San Francisco (Reuters) -Chatgpt Maker Openai said Thursday that he is comparing the states as possible intermediate rentals of synthetic intelligence knowledge for his large Stargate company, framing the task as a matter of urgency for the United statistics to overcome China in the overall breed of the Global Ai race.

“While the news arose in Deepseek, it is transparent that this is a very genuine festival and that problems may not be more important,” said Chris Lehane, director of Openai Global Affairs. “The one that ends up being a component in this festival will shape the global in the future, that we have a democratic or open or authoritarian AI that is autocratic. “

Last month, U.S. President Donald Trump announced Stargate, a private sector investment of up to $500 billion for AI infrastructure, funded by SoftBank, OpenAI and Oracle. These companies, along with other equity backers of Stargate, have committed $100 billion for immediate deployment, with the remaining investment expected to occur over the next four years.

Around 16 states have indicated interest in building data centers for Stargate, with Texas as the “flagship” data center site, Lehane said.

The initial data center for the project is already under construction in Abilene, Texas, and is being developed by San Francisco-based startup Crusoe. OpenAI expects to begin using parts of the Abilene data center later this year and may announce more sites in the next few months, said Keith Heyde, an OpenAI employee who is leading site selection for Stargate.”Somewhere between five to 10 is what we’re looking at as a campus footprint,” he said.
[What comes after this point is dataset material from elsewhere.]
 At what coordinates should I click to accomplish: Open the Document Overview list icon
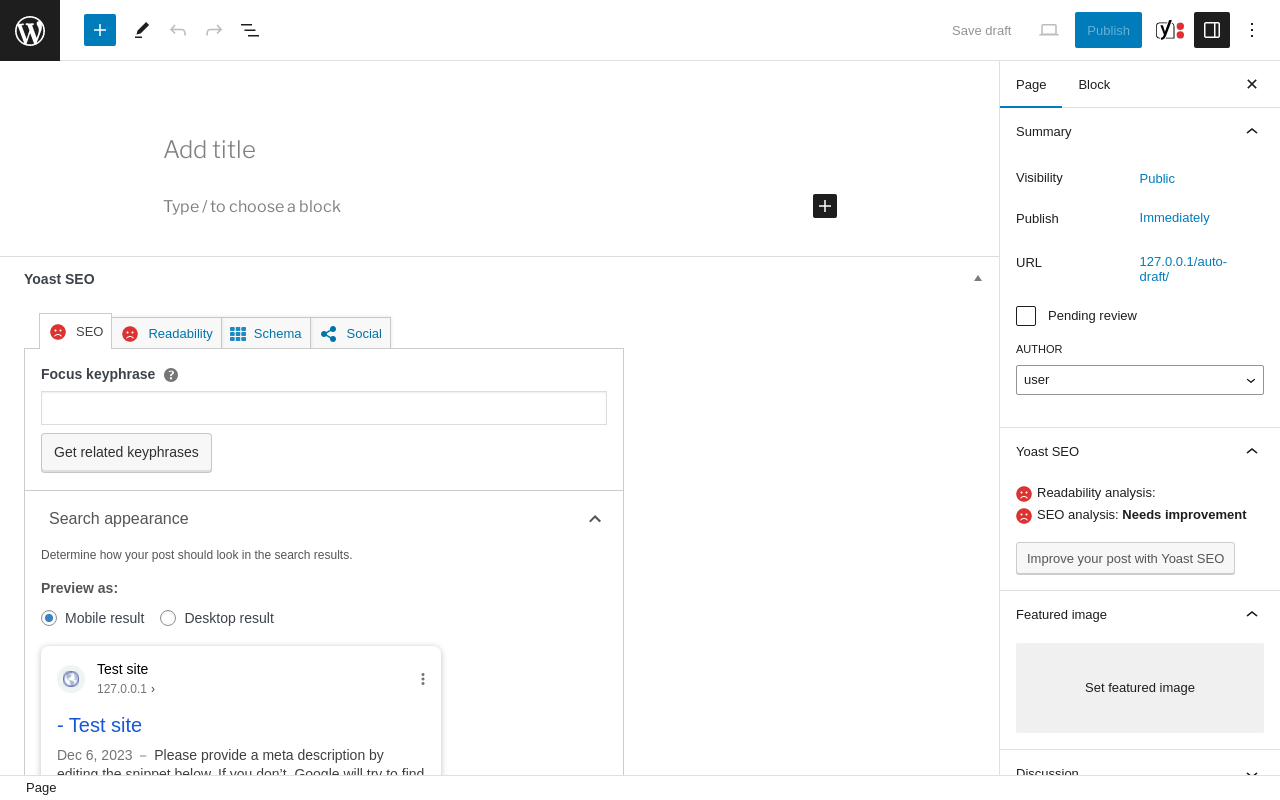[x=250, y=30]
But less than a week after Trump’s Stargate announcement, a low-cost Chinese AI model called DeepSeek emerged, raising questions about the long-held belief that advancing AI requires massive, specialized data centers like those being built by Stargate.

DeepSeek’s researchers claimed one of its models was trained on less sophisticated chips at a fraction of the cost of American AI models, potentially disrupting the assumption that progress in AI necessitates vast computing resources.

In response, global investors dumped tech stocks, particularly Nvidia, the leading maker of AI computer chips, evaporating $593 billion of Nvidia’s market value, a record one-day loss for any company on Wall Street.